Segundo o relato da vítima, quando a mulher notou o pênis de João de Deus para fora da calça, ele teria interrompido o “tratamento”. Em seguida, o acusado pediu para a paciente não contar sobre o atendimento a ninguém. Na ocasião, o médium presenteou a fiel com dois quadros e uma pedra. “A vítima está assustada, ansiosa e com medo”, explicou.

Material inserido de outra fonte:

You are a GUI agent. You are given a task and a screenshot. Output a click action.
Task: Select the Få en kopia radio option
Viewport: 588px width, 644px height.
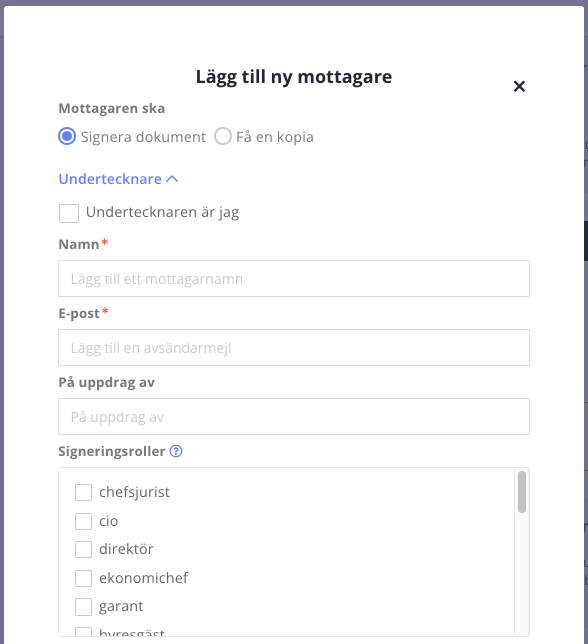(x=223, y=136)
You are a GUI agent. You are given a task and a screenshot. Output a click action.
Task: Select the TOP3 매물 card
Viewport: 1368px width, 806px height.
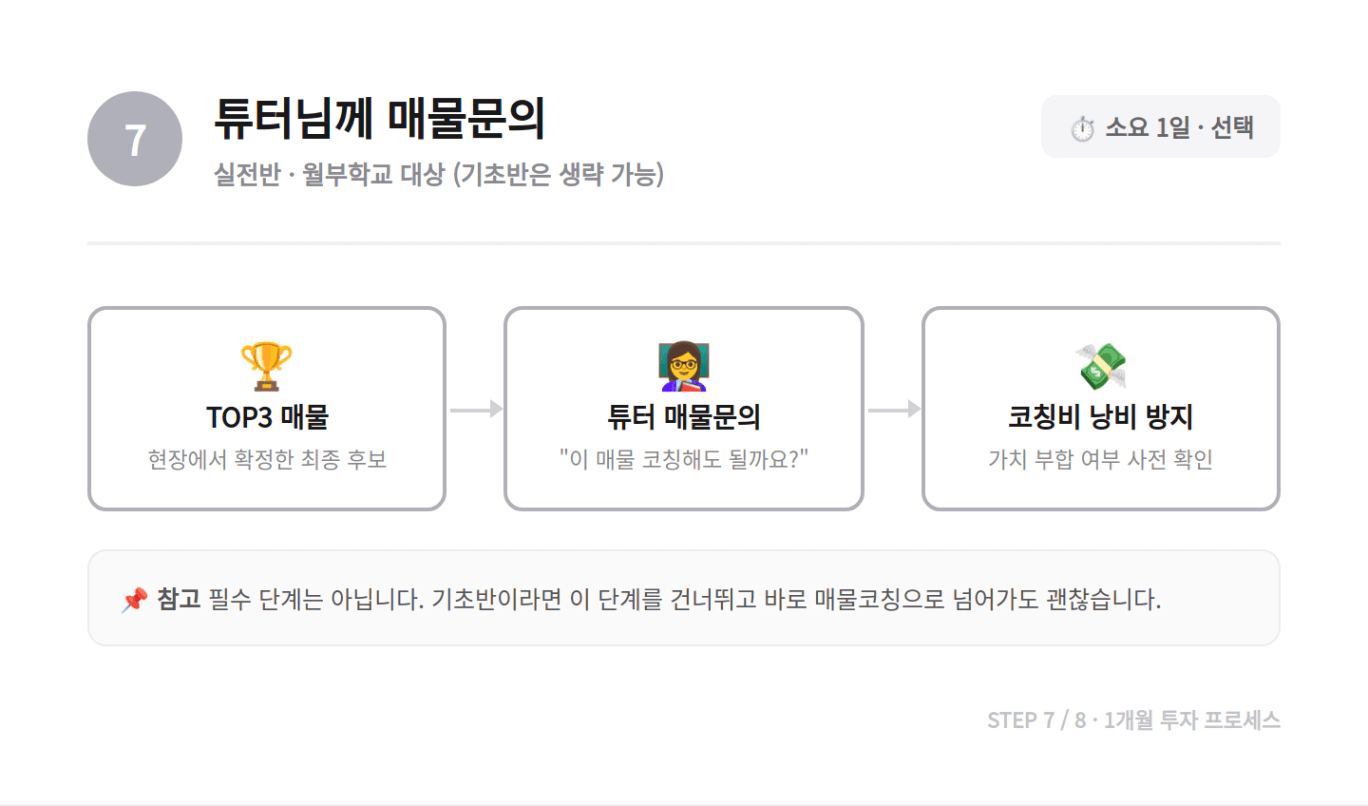click(267, 409)
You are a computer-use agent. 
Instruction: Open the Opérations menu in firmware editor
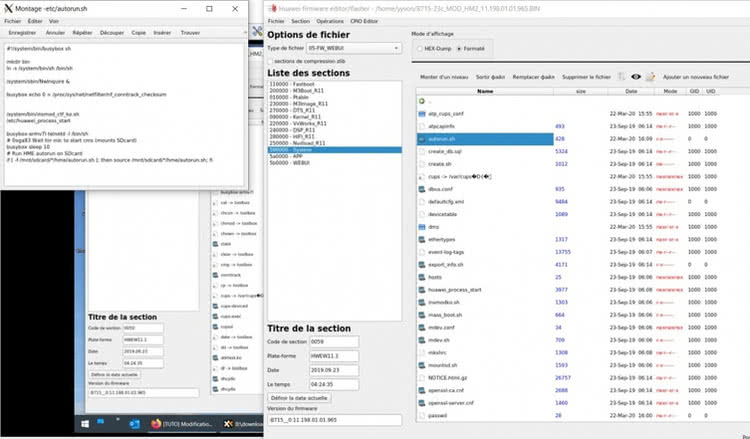point(329,20)
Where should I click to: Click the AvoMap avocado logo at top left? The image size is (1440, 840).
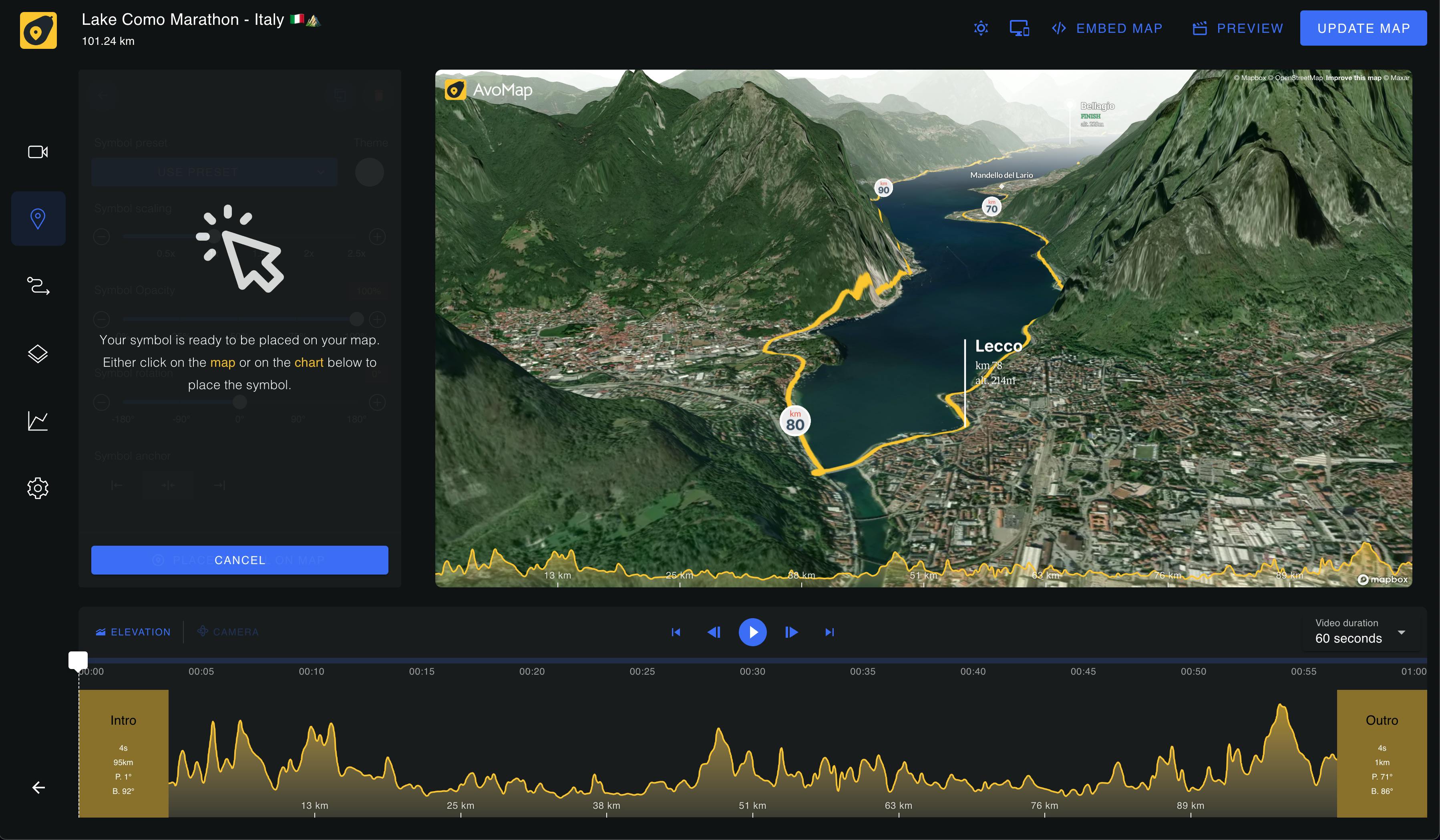38,30
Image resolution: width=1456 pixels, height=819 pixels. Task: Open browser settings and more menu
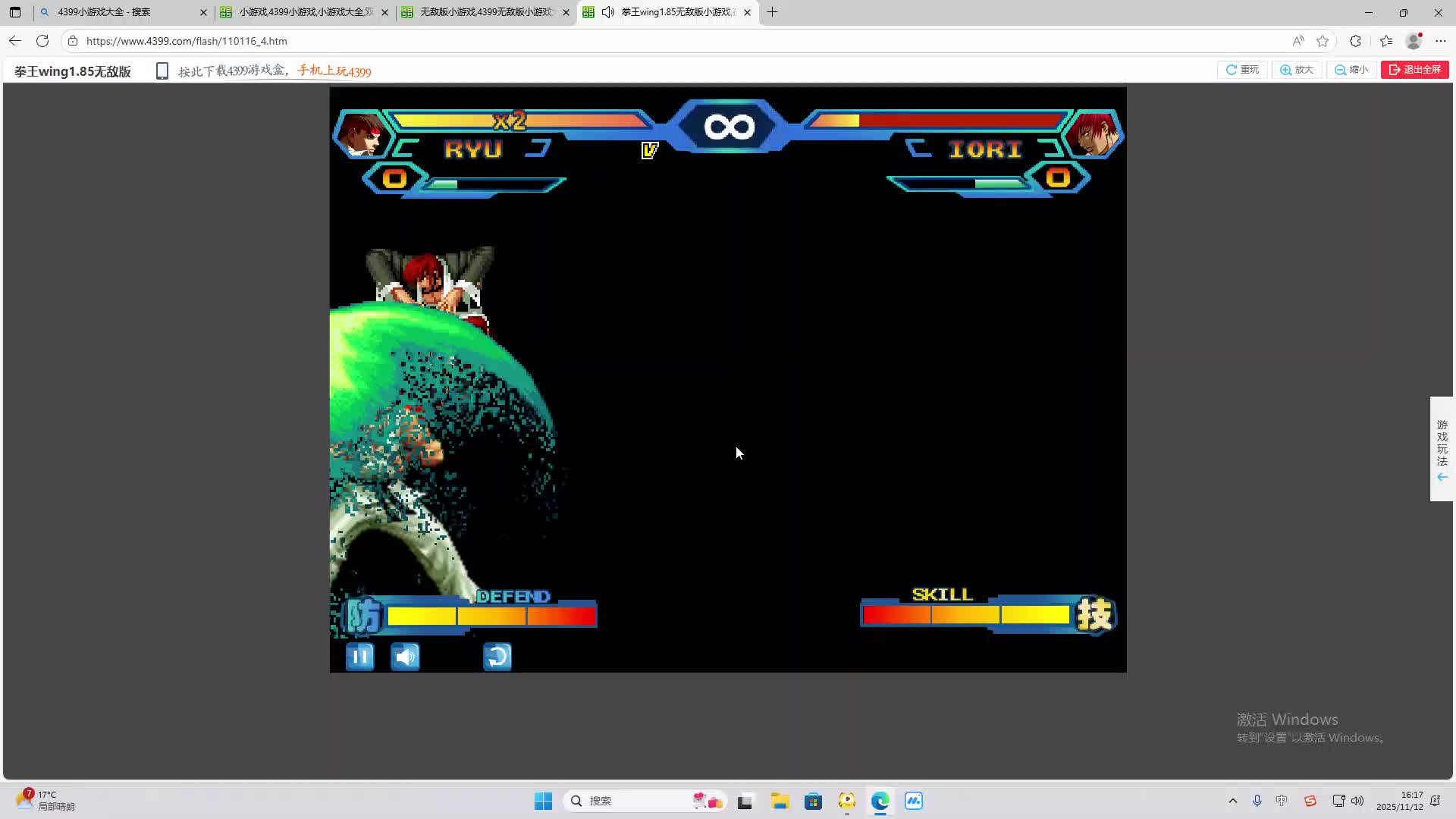pyautogui.click(x=1440, y=41)
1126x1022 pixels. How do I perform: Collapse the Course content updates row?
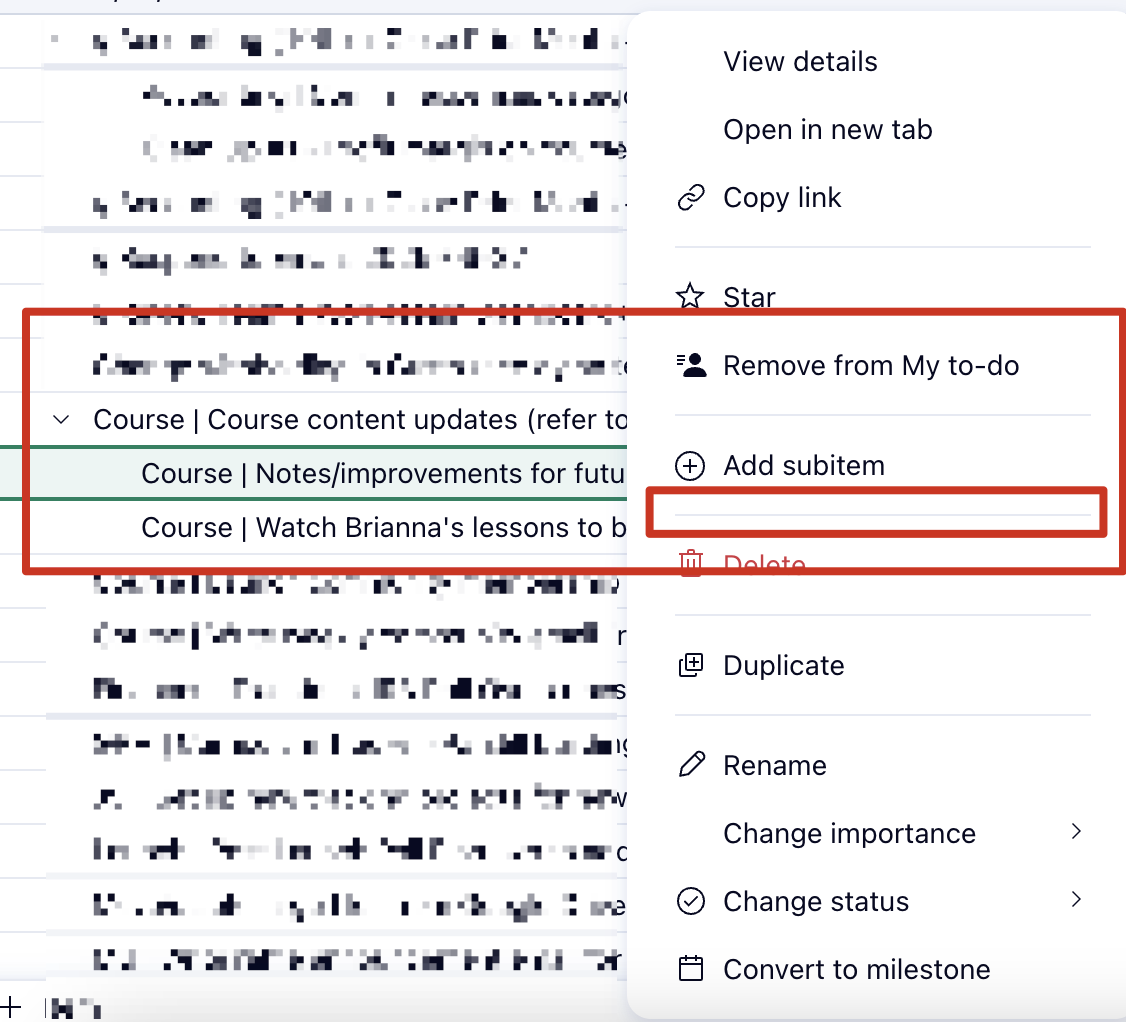[x=62, y=420]
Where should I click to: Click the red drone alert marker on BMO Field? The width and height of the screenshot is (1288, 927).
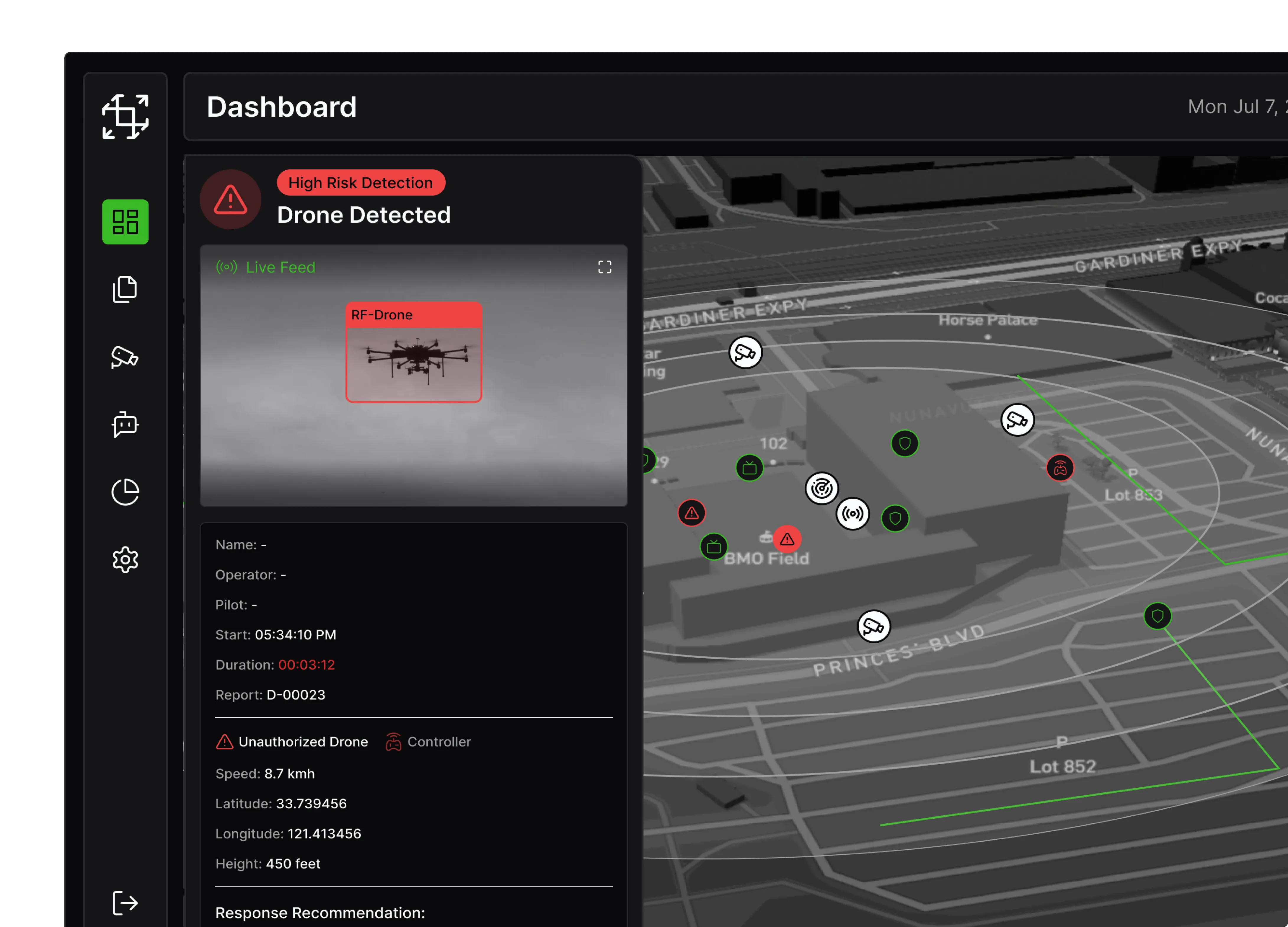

As denúncias contra João de Deus vieram à tona no último dia 8, no programa Conversa do Bial, da TV Globo. Após ter dois habeas corpus negados, no Tribunal de Justiça de Goiás (TJGO) e no Superior Tribunal de Justiça (STJ), a defesa do médium recorreu o Supremo Tribunal Federal (STF). No início da semana, João de Deus reforçou sua equipe de defesa e contratou o advogado criminalista Antônio Carlos de Almeida Castro, o Kakay, para tentar tirá-lo da cadeia.

Denúncias
Desde que o escândalo sexual contra João de Deus veio à tona, o Ministério Público de Goiás recebeu 596 relatos por e-mail sobre o caso, sendo 255 de potenciais vítimas. Do total, a maior parte – 40 – é de São Paulo. Em segundo lugar, vem o DF, com 39. Há ainda 20 casos no Rio Grande do Sul e 15 em Minas Gerais.

Os promotores divulgaram que 75 mulheres foram ouvidas até agora. A maioria das vítimas tem entre 19 e 67 anos (70 delas). Mas há também, 23 com faixa etária entre 9 e 14 anos, o que pode fazer com que o médium seja denunciado por estupro de vulnerável.